→ **Reading text**
[Start of section]
Why do organisations like the DEA place so much emphasis on busting cannabis users?
Worryingly enough, whilst pro-cannabis activists like Emery are still counting down the days to their release from prison, dangerous hard drugs like heroin, cocaine and methamphetamine continue to be readily available across the USA at increasingly cheaper prices, despite the best efforts of law enforcement agencies participating in the ongoing ‘war on drugs’;
Organisations such as the DEA now face an uphill struggle to maintain order and stamp out the threat which these illicit substances pose to society…
For a start, it costs a mind-boggling amount of money just to keep things under control…
Despite possessing an annual budget of approximately $3 billion, the art of busting criminals and taking drugs off the street takes a fair chunk out of the DEA’s collective resources: In fact, the average arrest costs around $10,000.
[End of section]
→ **Source material**
[Start of section]
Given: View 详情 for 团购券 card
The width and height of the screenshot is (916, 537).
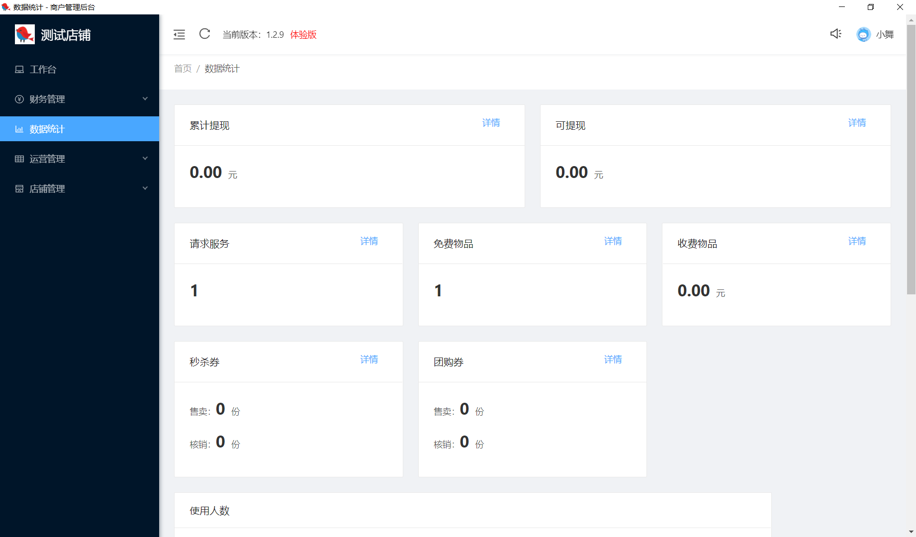Looking at the screenshot, I should click(x=613, y=359).
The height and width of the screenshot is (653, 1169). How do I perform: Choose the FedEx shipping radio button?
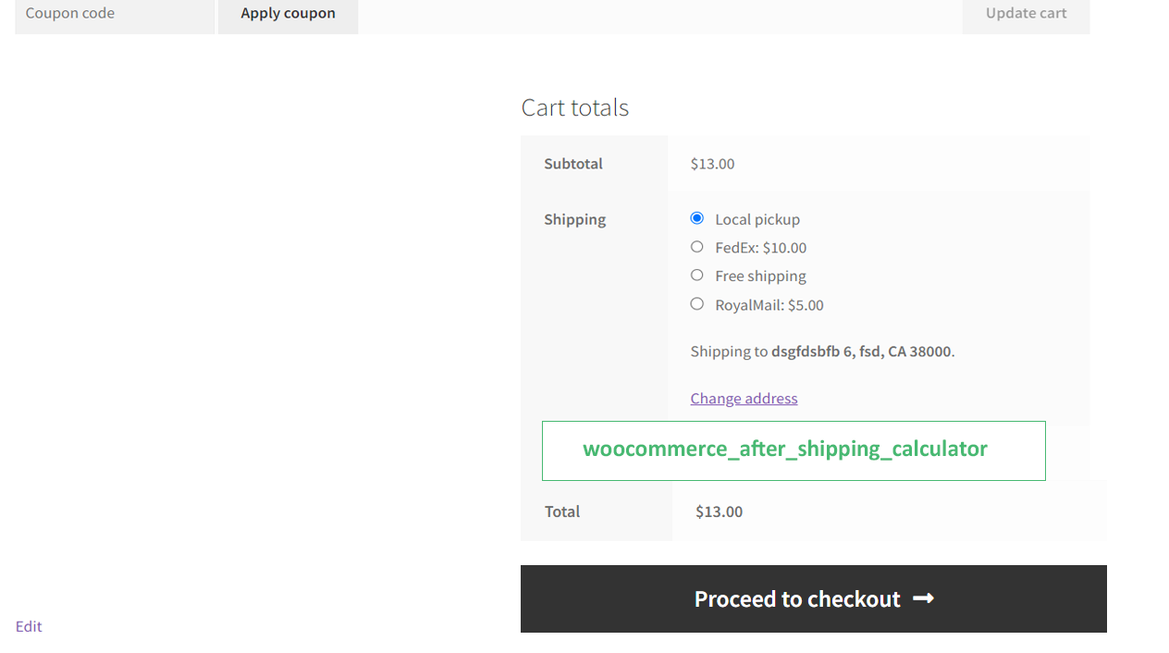pyautogui.click(x=697, y=247)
[End of section]
→ **Exercises**
A: In the DEA passage, what is the approximate cost of the average arrest?
B: Transcribe the DEA passage from "Worryingly enough, whilst" to "costs around $10,000.".
C: Continue the DEA passage, starting after its final sentence.
The rows have no connection to the DEA passage.

→ **Answers to the exercise**
A: Around $10,000.

B:
Worryingly enough, whilst pro-cannabis activists like Emery are still counting down the days to their release from prison, dangerous hard drugs like heroin, cocaine and methamphetamine continue to be readily available across the USA at increasingly cheaper prices, despite the best efforts of law enforcement agencies participating in the ongoing ‘war on drugs’;
Organisations such as the DEA now face an uphill struggle to maintain order and stamp out the threat which these illicit substances pose to society…
For a start, it costs a mind-boggling amount of money just to keep things under control…
Despite possessing an annual budget of approximately $3 billion, the art of busting criminals and taking drugs off the street takes a fair chunk out of the DEA’s collective resources: In fact, the average arrest costs around $10,000.

C:
In recent years, much criticism has been directed toward the DEA for spending a disproportionate amount of their resources on busting individuals or groups for marijuana possession (instead of using that time, energy and money to take more dangerous substances off the streets); as well as for taking a huge cut from legal medical marijuana practitioners in the form of mandatory DEA license fees.
When one considers the fact that marijuana is now legal in certain corners of the USA, does it really make sense for so much money to be spent busting people like Marc Emery, whilst organised criminal groups continue to sling highly dangerous drugs on the streets?
The shocking answer is — it does make some sense: Financially.
Cannabis trafficking busts often bring DEA agents a greater chance of seizing large amounts of money compared with operations that focus upon more dangerous substances;
Whilst the fact that cannabis is big business for some criminal groups cannot be ignored, neither can the fact that heroin and other dangerous substances are now on the rise in the USA.
The extreme side of cannabis prohibition
Getting locked up in a US-Federal prison for possessing a naturally-derived resource is bad enough — but things could always be worse…
In fact, the policies of many countries throughout the planet are positively draconian — for instance:
- Indonesia: With a minimum sentence of four years jail-time for the possession of even a tiny doobie, Indonesia is more than a little tough on marijuana; Possession of larger quantities – or being found guilty of trafficking cannabis into the country can lead to the death penalty being issued.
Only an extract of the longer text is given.